- **EXERCISE REQUIREMENTS**
Shown below are entries with pictures; the line with "How do I perform: Open" through the line with "Task: Click the Included price label" is the span to retype exactly, and the pictures stay out.

- **GIVEN DATA**

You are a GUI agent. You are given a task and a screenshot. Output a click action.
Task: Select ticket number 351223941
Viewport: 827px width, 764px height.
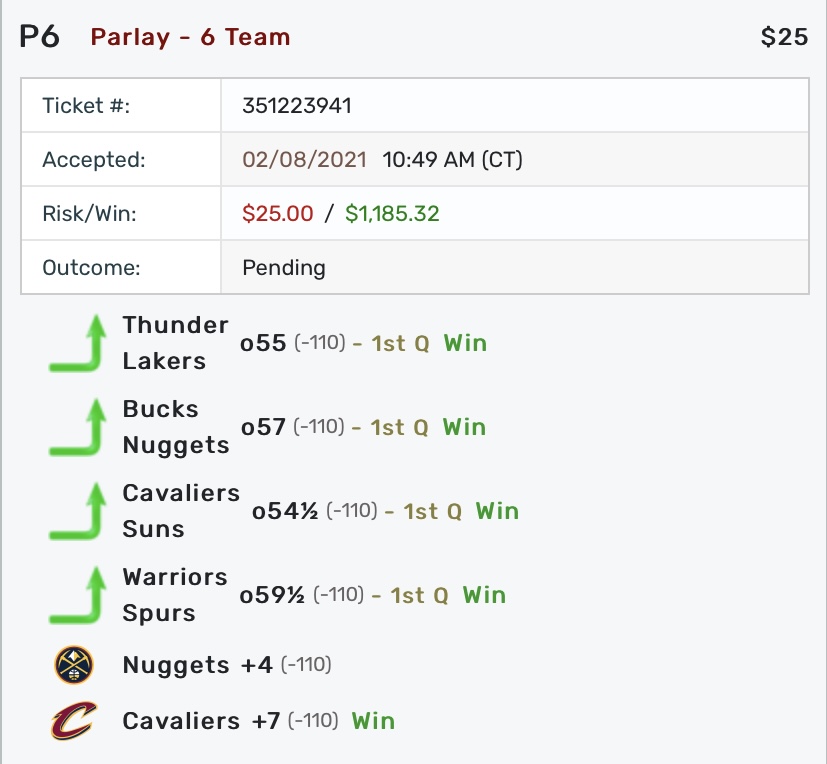point(297,106)
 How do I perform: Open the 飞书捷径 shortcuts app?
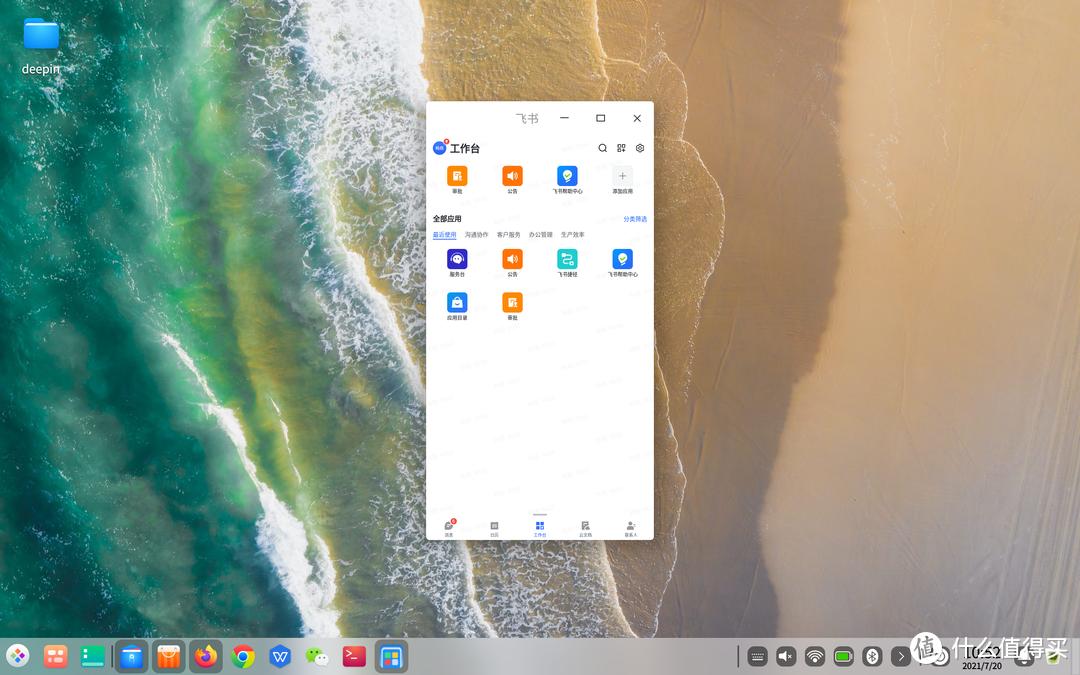pos(567,259)
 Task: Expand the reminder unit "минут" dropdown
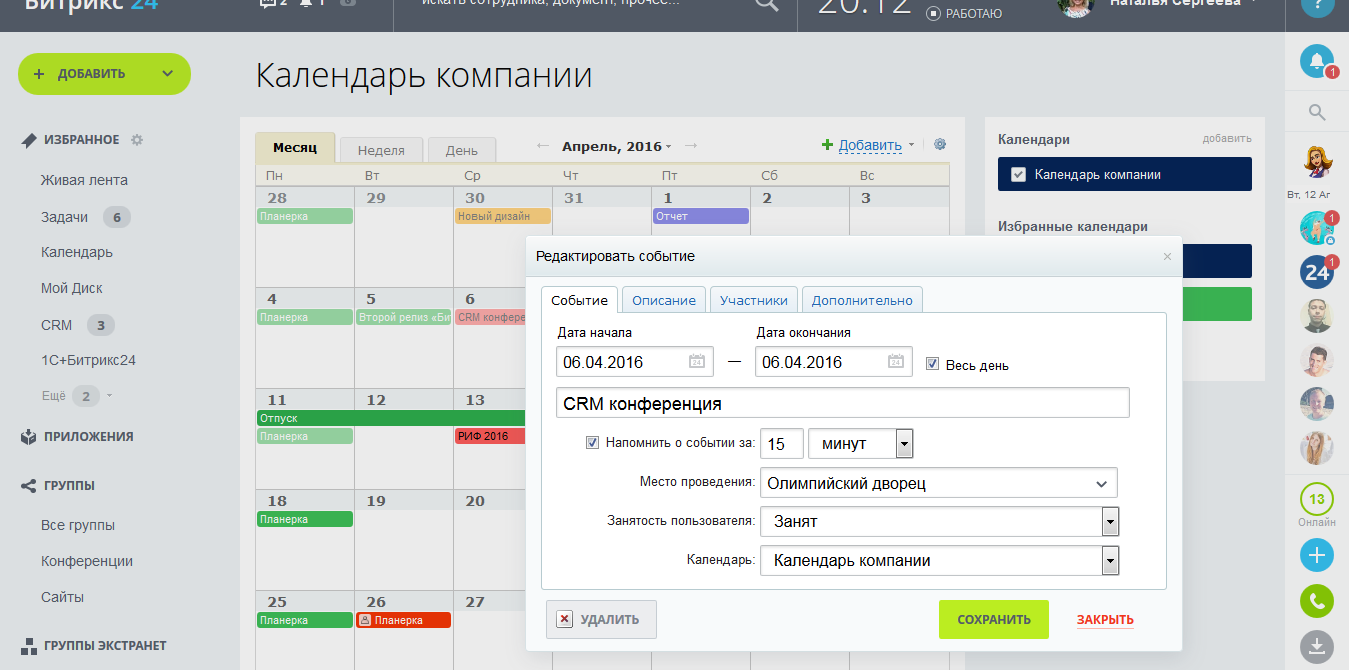tap(904, 443)
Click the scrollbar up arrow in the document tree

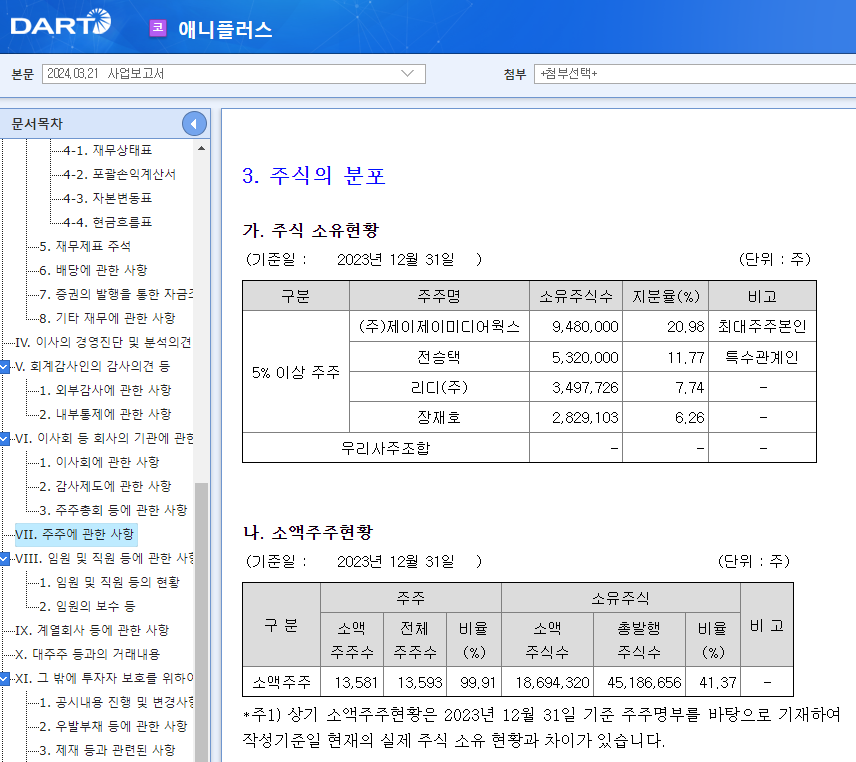click(203, 146)
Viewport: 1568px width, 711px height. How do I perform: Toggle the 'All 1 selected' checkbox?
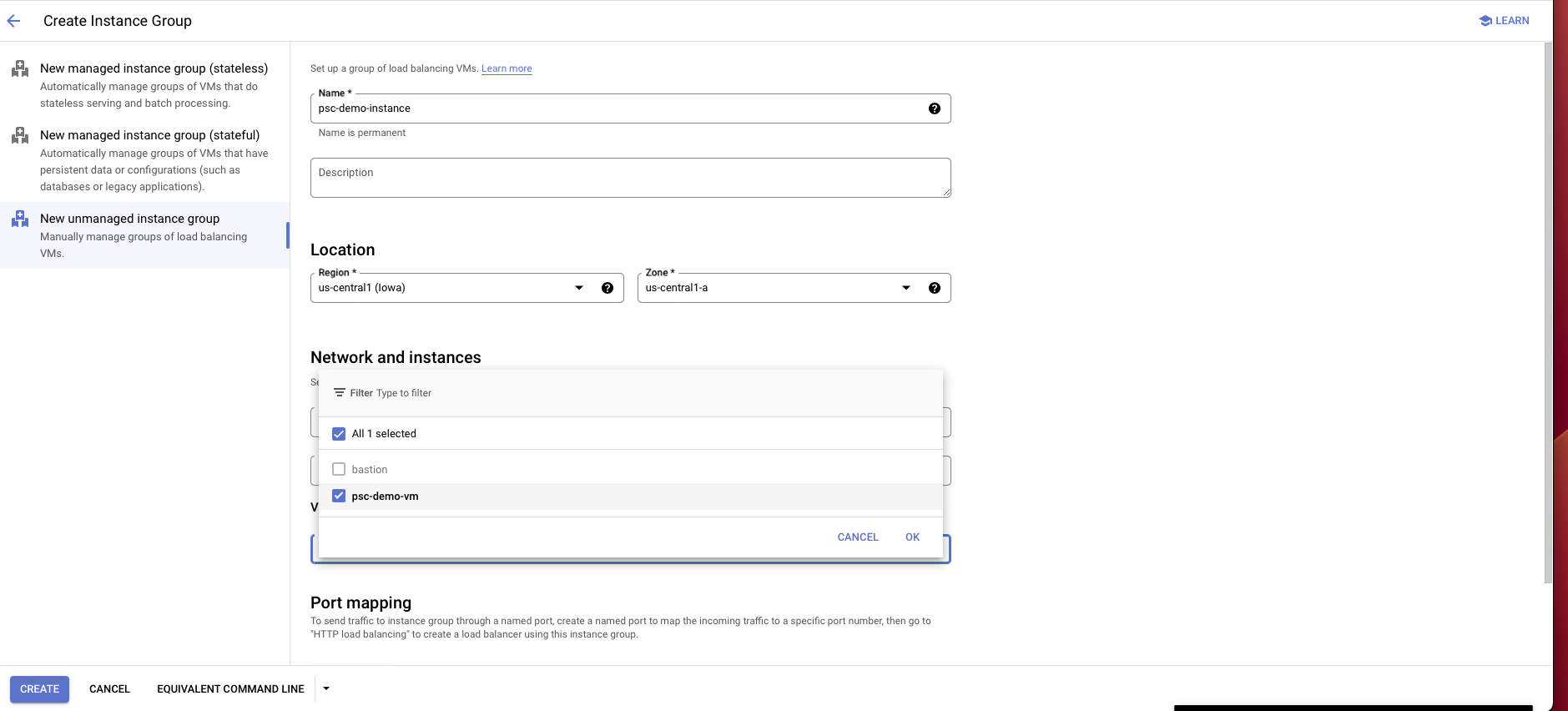tap(339, 434)
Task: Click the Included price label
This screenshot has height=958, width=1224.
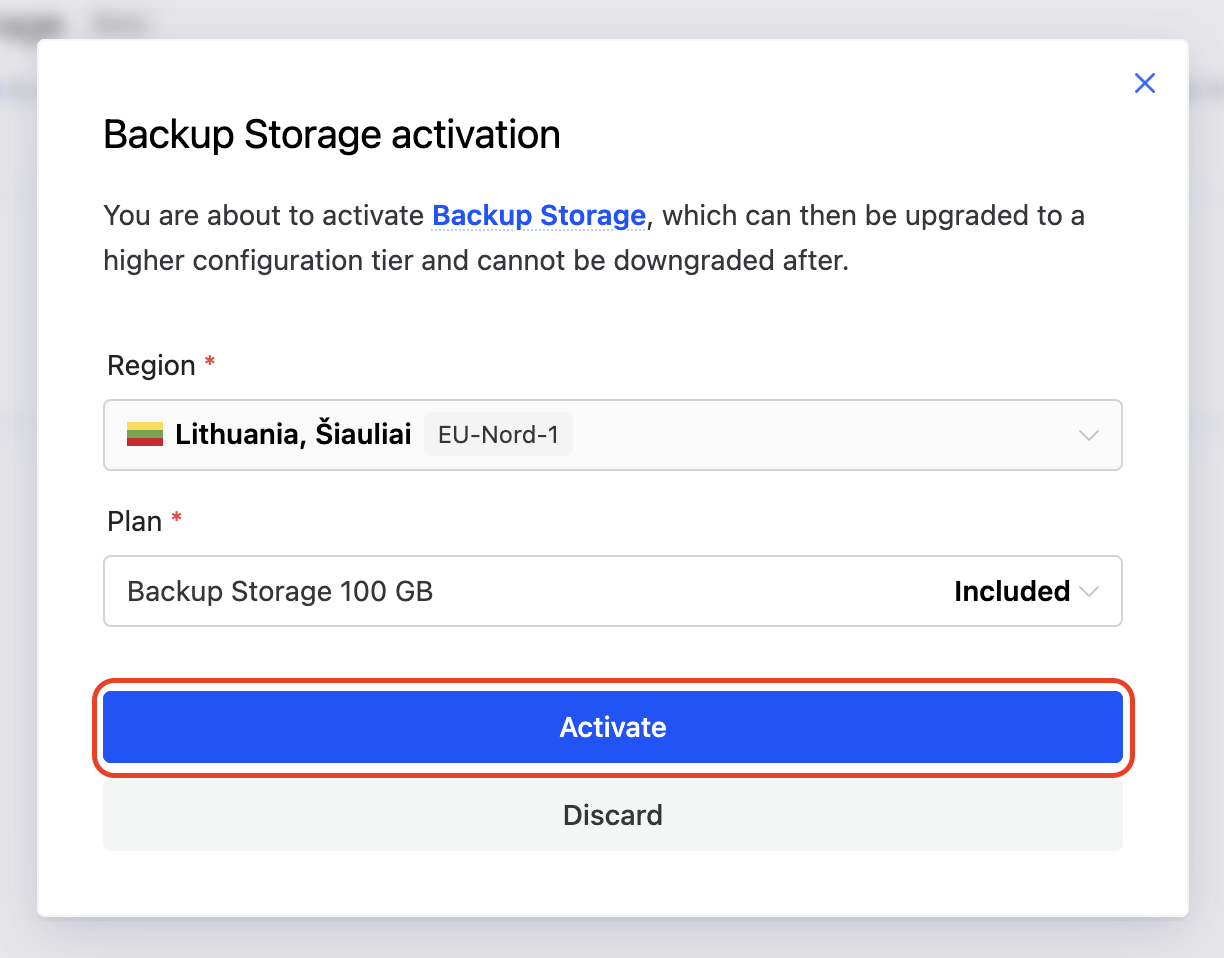Action: 1012,591
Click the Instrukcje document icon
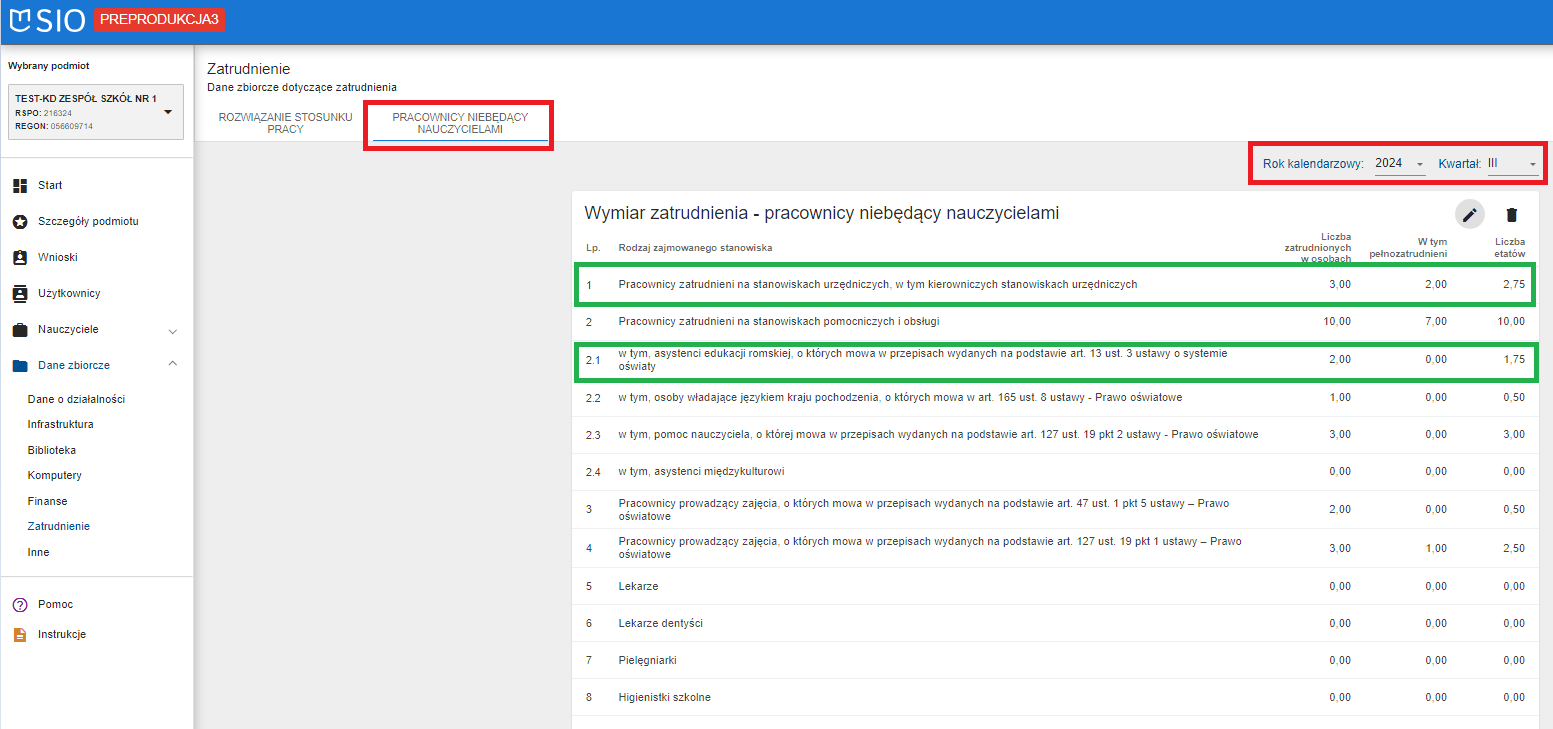 point(19,635)
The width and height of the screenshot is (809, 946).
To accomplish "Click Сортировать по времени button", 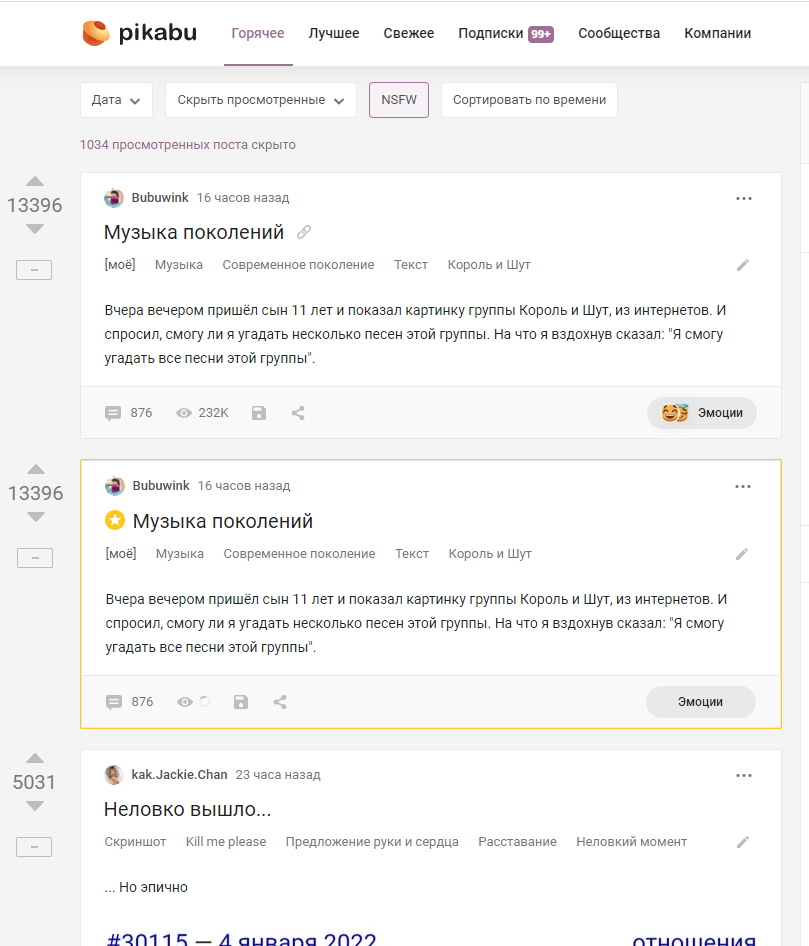I will (x=529, y=100).
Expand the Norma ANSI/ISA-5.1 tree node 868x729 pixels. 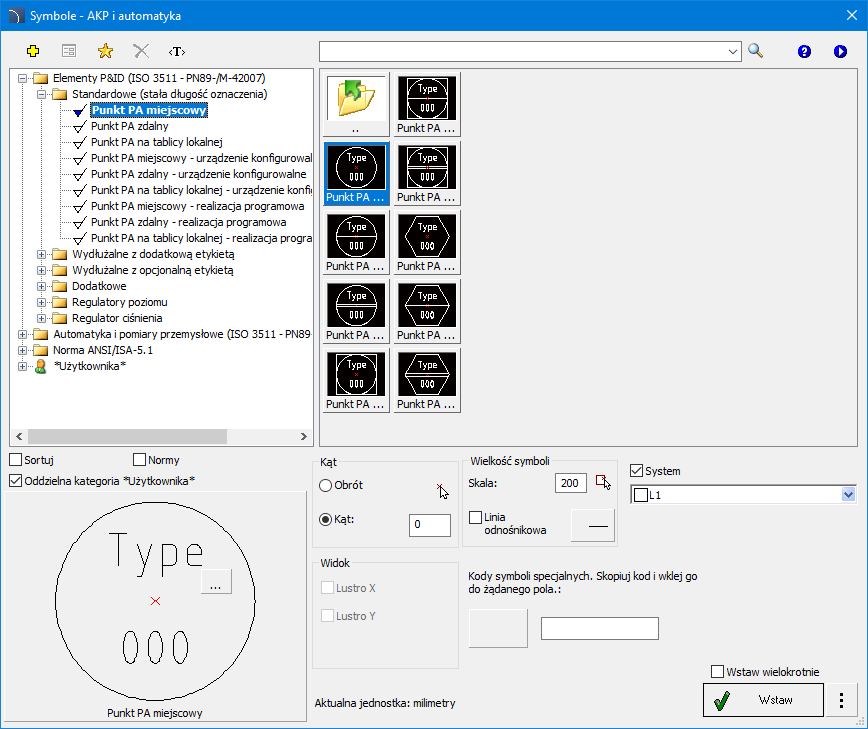24,350
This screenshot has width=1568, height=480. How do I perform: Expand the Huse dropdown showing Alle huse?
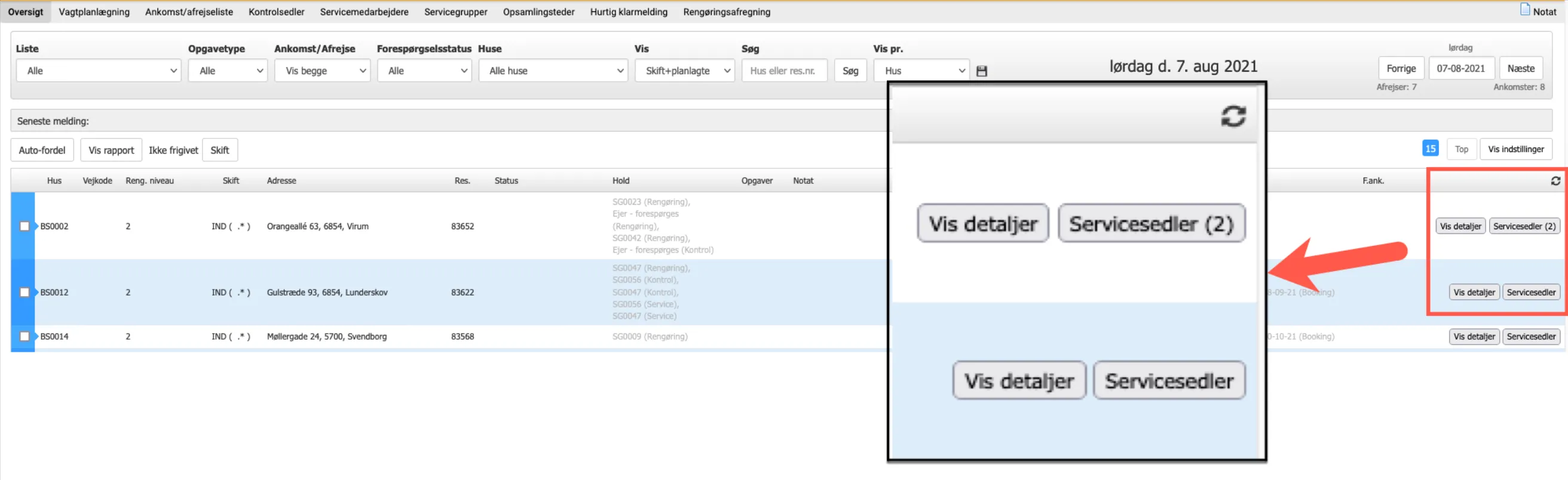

- **RESPONSE TO THIS TASK**
 How do I perform: Open the 飞书捷径 shortcuts app?
pos(567,259)
 Task: Expand the reminder unit "минут" dropdown
tap(904, 443)
Click the scrollbar up arrow in the document tree

click(203, 146)
Viewport: 1568px width, 711px height. How do I perform: Toggle the 'All 1 selected' checkbox?
tap(339, 434)
Task: Click the Included price label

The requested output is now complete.